Lancés dans les années 1970, il est un « lieu » qui favorise l’apprendre.

Il s’agit des Réseaux d’échanges réciproques de savoirs® (RERS).

Et ces derniers connaissent présentement un regain de succès. Dans une société qui se lance avidement dans le partage : le partage de voitures, le troc de vêtements, les vélos en libre-service, la colocation, Claire et Marc Héber-Suffrin, pionniers et altruistes, ont lancé des réseaux qui permettent de partager ses connaissances et de s’ouvrir aux autres.

Les succès remarquables de Wikipedia, Couchsurfing, Freecycle, Kiva, des logiciels open-source et des Creative Commons le confirment sur le plan international.
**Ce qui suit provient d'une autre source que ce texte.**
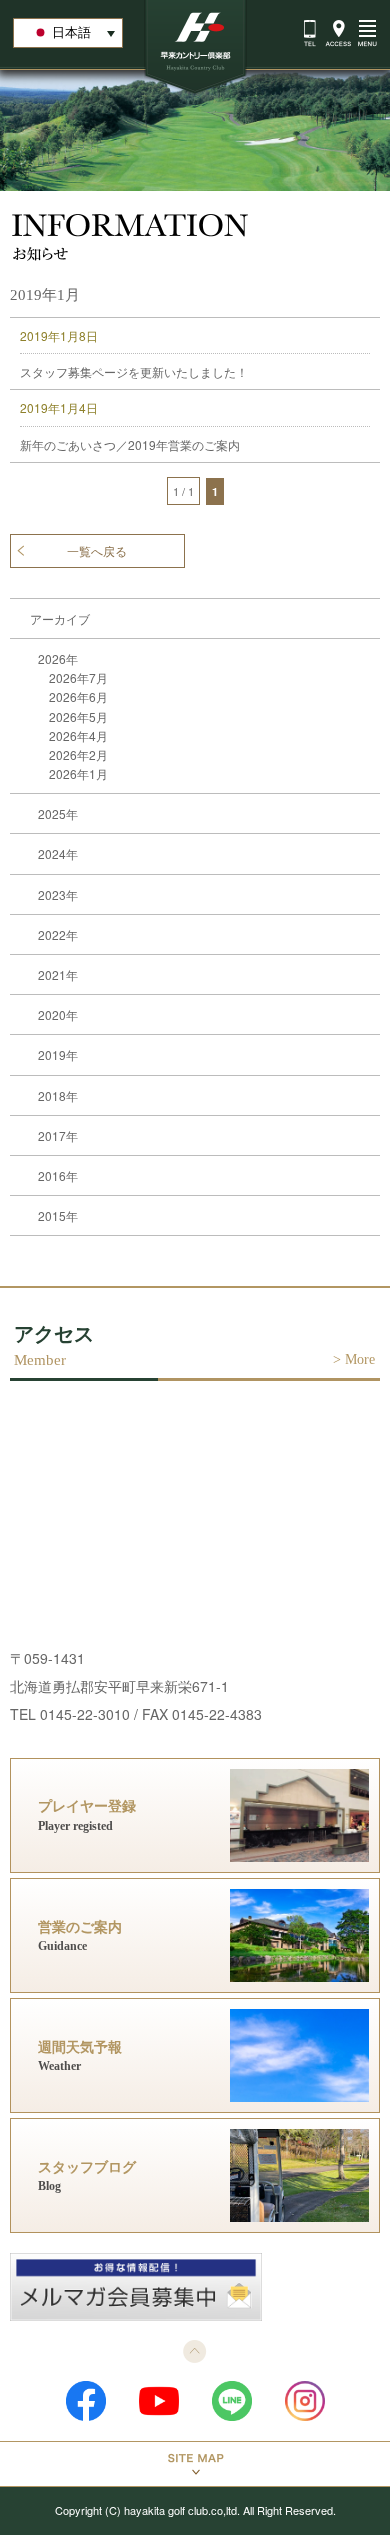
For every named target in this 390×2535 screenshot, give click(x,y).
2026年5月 (78, 716)
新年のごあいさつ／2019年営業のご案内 (130, 444)
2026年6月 (78, 696)
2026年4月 (78, 735)
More (360, 1359)
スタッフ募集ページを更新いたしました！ (134, 371)
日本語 (71, 32)
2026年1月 (78, 773)
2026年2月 (78, 754)
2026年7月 (78, 677)
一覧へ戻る (97, 552)
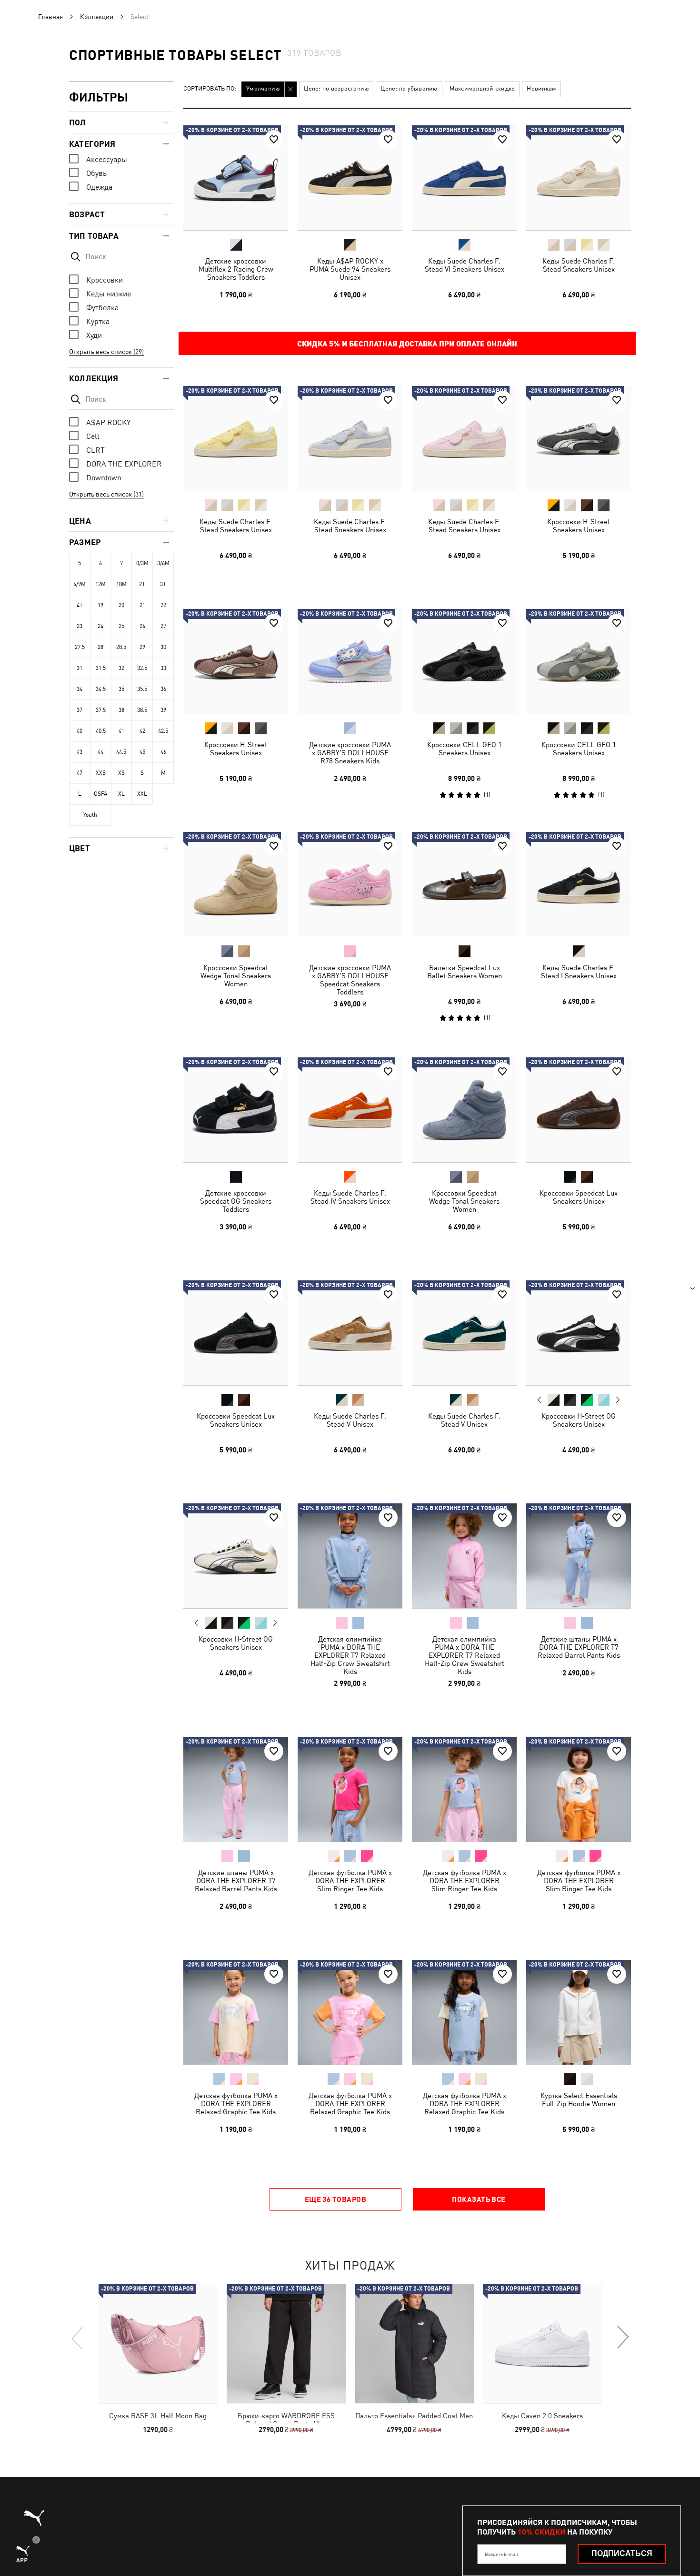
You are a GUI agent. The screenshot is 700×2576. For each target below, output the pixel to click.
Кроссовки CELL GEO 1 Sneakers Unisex (464, 748)
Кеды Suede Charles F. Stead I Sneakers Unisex (579, 971)
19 (100, 605)
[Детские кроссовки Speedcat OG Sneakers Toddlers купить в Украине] (235, 1109)
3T (163, 584)
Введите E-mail (501, 2554)
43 (79, 752)
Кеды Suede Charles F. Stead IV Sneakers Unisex (350, 1197)
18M (121, 584)
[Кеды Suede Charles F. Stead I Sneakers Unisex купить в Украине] (578, 884)
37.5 (101, 710)
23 (79, 626)
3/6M (163, 563)
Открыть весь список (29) (106, 351)
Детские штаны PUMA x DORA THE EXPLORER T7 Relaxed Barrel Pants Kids (579, 1647)
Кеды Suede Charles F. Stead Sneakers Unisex (578, 265)
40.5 (101, 731)
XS (121, 773)
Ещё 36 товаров (335, 2199)
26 (142, 626)
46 (163, 752)
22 (163, 605)
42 (142, 731)
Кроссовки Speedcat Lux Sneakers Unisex (579, 1197)
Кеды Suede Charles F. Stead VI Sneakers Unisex (464, 265)
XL (121, 794)
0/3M (142, 563)
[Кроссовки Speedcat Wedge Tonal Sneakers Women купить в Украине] (235, 884)
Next (617, 1400)
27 (163, 626)
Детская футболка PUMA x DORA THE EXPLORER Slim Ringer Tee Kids (350, 1880)
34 (79, 689)
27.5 (80, 647)
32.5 (142, 668)
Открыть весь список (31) (106, 494)
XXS (101, 773)
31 (79, 668)
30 (163, 647)
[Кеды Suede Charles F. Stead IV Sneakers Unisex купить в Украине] (350, 1109)
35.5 (142, 689)
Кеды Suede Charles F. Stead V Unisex (350, 1420)
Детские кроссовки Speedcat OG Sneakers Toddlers (235, 1201)
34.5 (101, 689)
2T (142, 584)
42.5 (163, 731)
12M (100, 584)
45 (142, 752)
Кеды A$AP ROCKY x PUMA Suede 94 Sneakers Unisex (350, 269)
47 (79, 773)
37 (79, 710)
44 (100, 752)
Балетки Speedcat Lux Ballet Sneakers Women (464, 971)
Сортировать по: (209, 89)
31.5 (101, 668)
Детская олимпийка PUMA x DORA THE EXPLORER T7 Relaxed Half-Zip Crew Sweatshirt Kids (350, 1655)
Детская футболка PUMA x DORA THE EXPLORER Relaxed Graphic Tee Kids (236, 2103)
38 (121, 710)
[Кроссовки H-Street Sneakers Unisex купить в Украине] (578, 438)
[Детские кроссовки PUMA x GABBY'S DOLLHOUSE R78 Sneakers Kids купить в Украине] (350, 661)
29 (142, 647)
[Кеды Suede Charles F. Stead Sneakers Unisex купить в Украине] (578, 177)
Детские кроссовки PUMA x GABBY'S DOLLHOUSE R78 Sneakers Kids (350, 752)
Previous (539, 1399)
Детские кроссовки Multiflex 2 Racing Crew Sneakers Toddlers (236, 269)
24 (100, 626)
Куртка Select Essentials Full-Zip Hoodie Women (578, 2099)
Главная (50, 16)
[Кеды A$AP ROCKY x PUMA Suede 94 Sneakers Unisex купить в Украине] (350, 177)
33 (163, 668)
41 (121, 731)
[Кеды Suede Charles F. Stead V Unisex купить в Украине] (350, 1332)
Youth (90, 814)
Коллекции (96, 16)
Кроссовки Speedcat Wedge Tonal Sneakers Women (235, 975)
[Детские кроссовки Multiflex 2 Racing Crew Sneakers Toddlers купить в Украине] (235, 177)
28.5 (121, 647)
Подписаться (621, 2553)
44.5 (121, 752)
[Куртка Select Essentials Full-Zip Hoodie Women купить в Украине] (578, 2012)
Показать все (478, 2199)
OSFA (100, 794)
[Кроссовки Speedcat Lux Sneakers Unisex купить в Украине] (578, 1109)
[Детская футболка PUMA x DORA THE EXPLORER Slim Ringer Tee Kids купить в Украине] (350, 1789)
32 (121, 668)
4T (80, 605)
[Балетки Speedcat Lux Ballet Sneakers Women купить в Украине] (464, 884)
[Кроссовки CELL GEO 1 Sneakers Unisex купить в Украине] (464, 661)
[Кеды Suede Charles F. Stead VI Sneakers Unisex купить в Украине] (464, 177)
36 (163, 689)
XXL (142, 794)
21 (142, 605)
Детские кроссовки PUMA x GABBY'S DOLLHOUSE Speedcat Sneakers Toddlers (350, 979)
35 (121, 689)
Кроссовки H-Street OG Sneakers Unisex (578, 1420)
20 (121, 605)
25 (121, 626)
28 (100, 647)
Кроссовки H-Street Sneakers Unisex (578, 525)
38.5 (142, 710)
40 (79, 731)
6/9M (79, 584)
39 (163, 710)
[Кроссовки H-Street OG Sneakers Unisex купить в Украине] (578, 1332)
Ils racontent une nouvelle histoire de l’humanité, une histoire qui est encore trop peu reprise par les media traditionnels. Les Héber-Suffrin s’inscrivent dans cette histoire en partant du niveau local.

Les origines

Ainsi, à Orly, en 1971, Claire Héber-Suffrin, alors jeune institutrice, et déjà novatrice, accompagne sa classe à la neige. Souhaitant faire découvrir le lieu à ses élèves, elle les envoie librement à la découverte du village. Un groupe revient et annonce qu’un fermier leur a proposé de venir traire les vaches, le lendemain à 4 heures !

D’autres riches rencontres complèteront le séjour, notamment avec des personnes âgées qui acceptent de raconter aux enfants des contes du pays... De retour à Orly, Claire Héber-Suffrin sollicite l’ouvrier de la chaufferie de la cité HLM voisine pour lui demander de la faire visiter à ses élèves. Cette autre initiative laissant apparaître une multitude de possibilités diverses, C. et M. Héber-Suffrin créent le premier « Réseau d’échanges de connaissances » à Orly. Quelques temps plus tard, Marc, adjoint au maire de la ville d’Evry, impulse une commission extra-municipale pour réfléchir à l’extension de cette idée, à l’échelle de toute une commune.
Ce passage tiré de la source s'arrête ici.